Mr. Fabian nodded, his eyes fixed upon the sensitive face with its beseeching eyes.

"You're a good girl, Kathleen. You are a comfort to me, whether we're together or not; and just now it will be an advantage to me to live close to my associates at the club. Go without anxiety, child. I promise to keep you advised of everything important."

The troubled eyes did not leave his face.

"Don't exaggerate what I said last night. I am not going to make any spectacular failure, but I have my own ideas of equity and I'm not going to wriggle out on a technicality. My course may lose me friends as well as money; but I've got to live with myself, and there are some memories I don't propose to entertain. Your mother has always been moderate in her demands, she has never shared the insane ambitions of some of her acquaintances; but her toys are very dear to her and I hate to curtail them. It looks as if I might have to."

"It might be the making of Edgar," said Kathleen.

Her father regarded her in silent admiration.
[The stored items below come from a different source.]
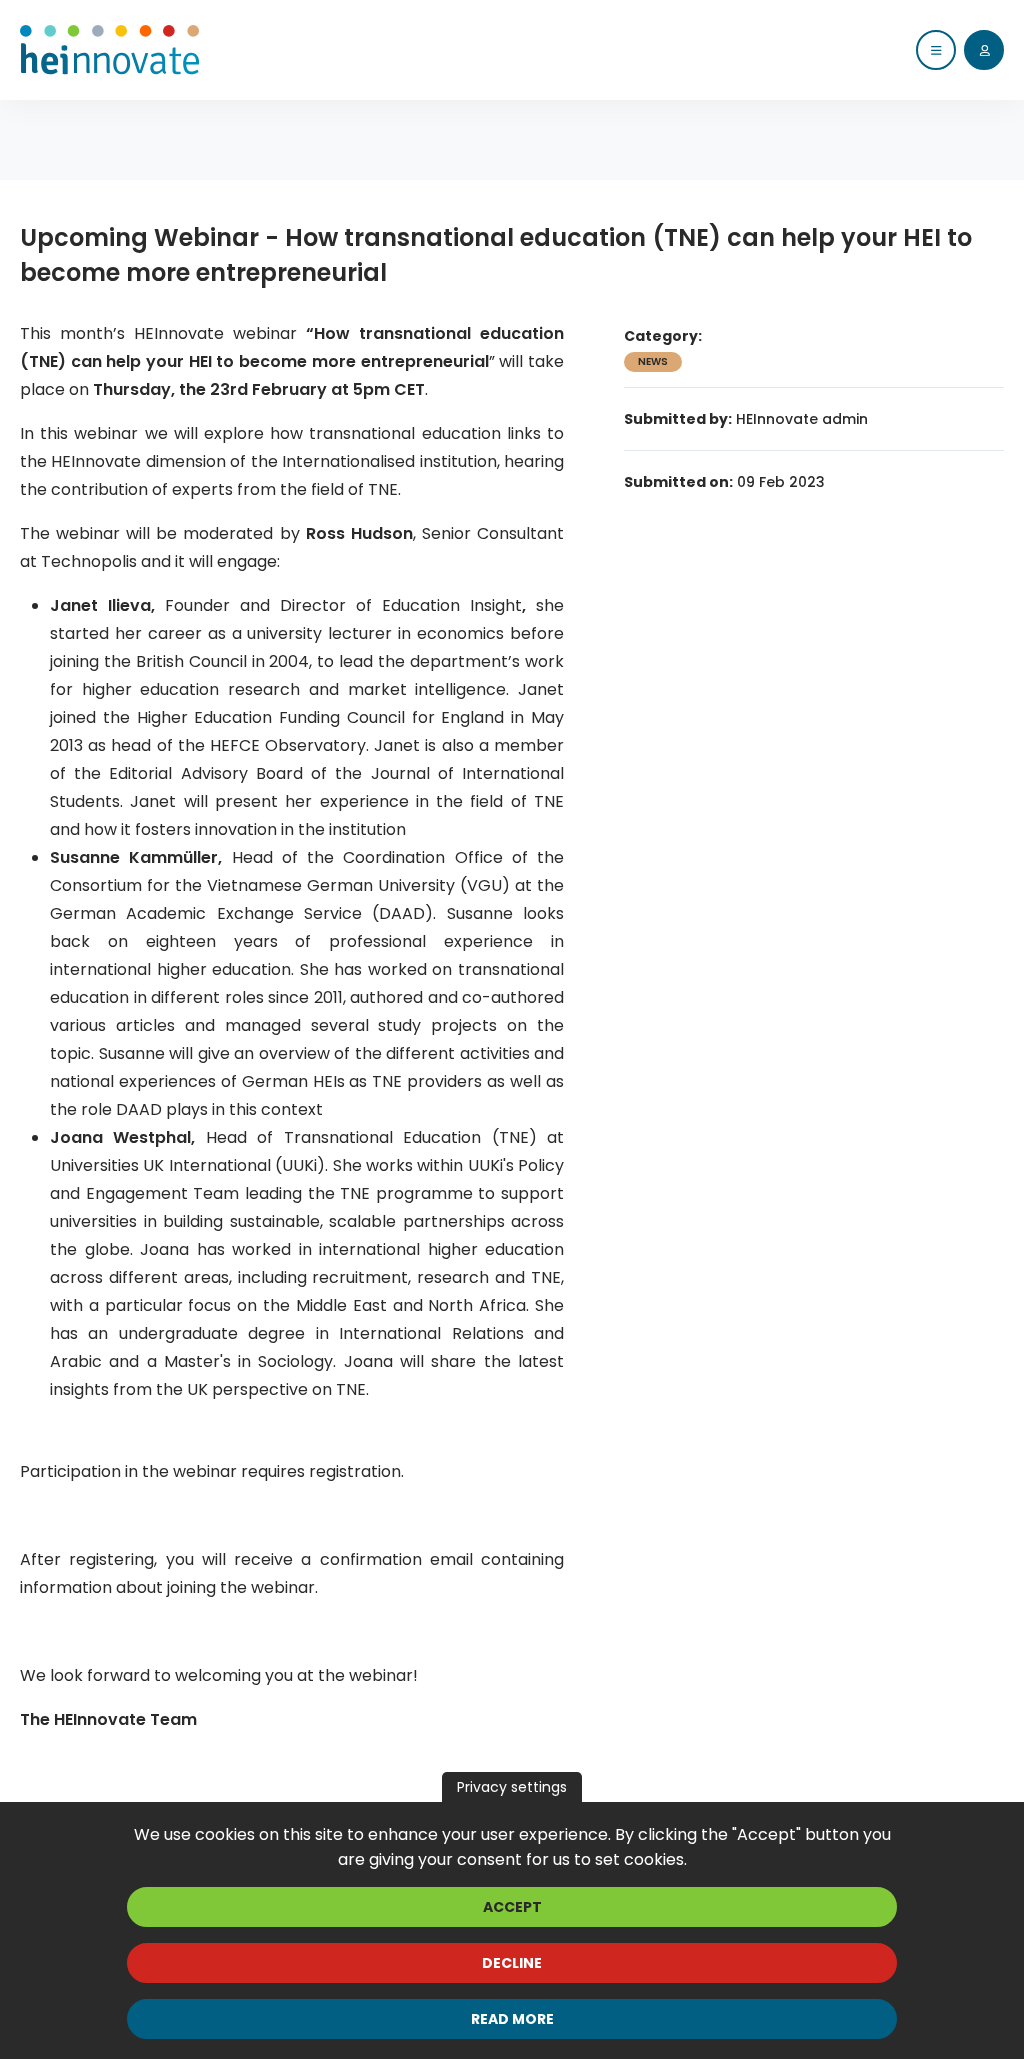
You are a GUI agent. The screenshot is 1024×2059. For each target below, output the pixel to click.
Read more (512, 2019)
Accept (512, 1907)
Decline (512, 1963)
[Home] (110, 50)
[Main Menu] (936, 50)
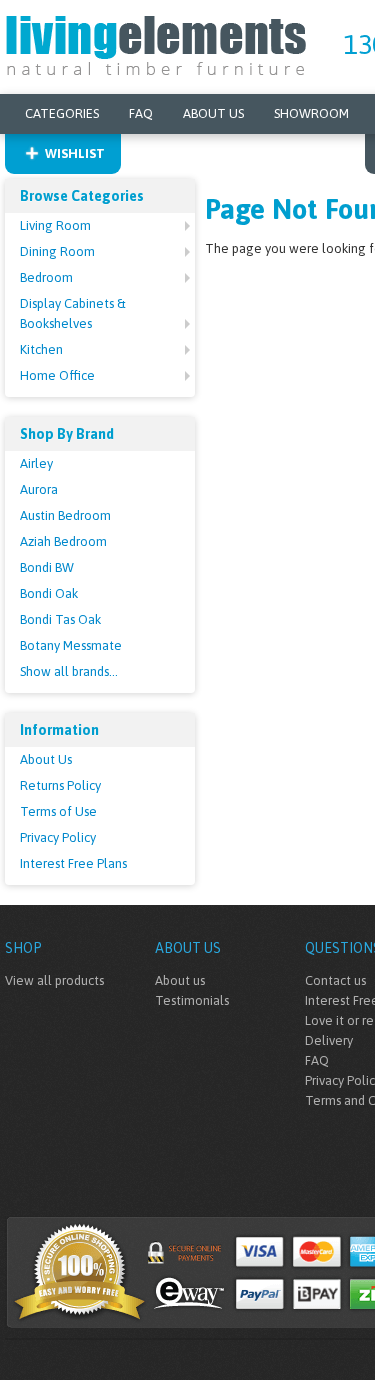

It was evident that her own part in the loss had not occurred to her.

"Your mother's unselfishness in keeping the island summer home, because I like its simplicity, makes this season's problem easy. By autumn I shall know the worst."

"How I would like to stay with you right along until everything is settled," said Kathleen fervently. "I want to be sure that you know how happy I should be in it. I keep so busy with my slides and microscope, and then—there's something else I do." Kathleen colored consciously. "I meant not to tell any one yet, but,—I write a little!"

"Stories, you mean?"

The girl nodded. "It is nothing, it may never amount to anything; but the microscope suggested it to me. There is such a great world that we never enter or think about. So you can see how happy I should be in our big, cool house, and not a bit lonely,—if you'll only have me."

"I believe you, Kathleen, but it wouldn't work, dear. I could be at home so little, and I'd like to cut off the expense of the house."

"Oh, oh! Is it so bad as that?"

"No, not nearly so bad; but in time of peace, prepare for war."

"Then mother had better not take her usual weeks at a resort."

Mr. Fabian raised his eyebrows. "How else is the dear lady to exhibit her summer toilets? The fish at the island are so unappreciative."

"Don't keep things from mother," pleaded Kathleen.

"I promise not to when there is anything to tell. I was weak enough to think out loud with you. Now, run along, my child."

"Oh, father, always be weak enough to think out loud with me. Will you?" He had risen and she did so reluctantly.

He crushed her trim whiteness in his arms, and kissed her. "Don't make me sorry, then. Don't cross any bridge until you come to it. Promise."

She smiled up at him bravely. "I promise," she said, and left the office with a wistful backward look at him standing there, his eyes following her.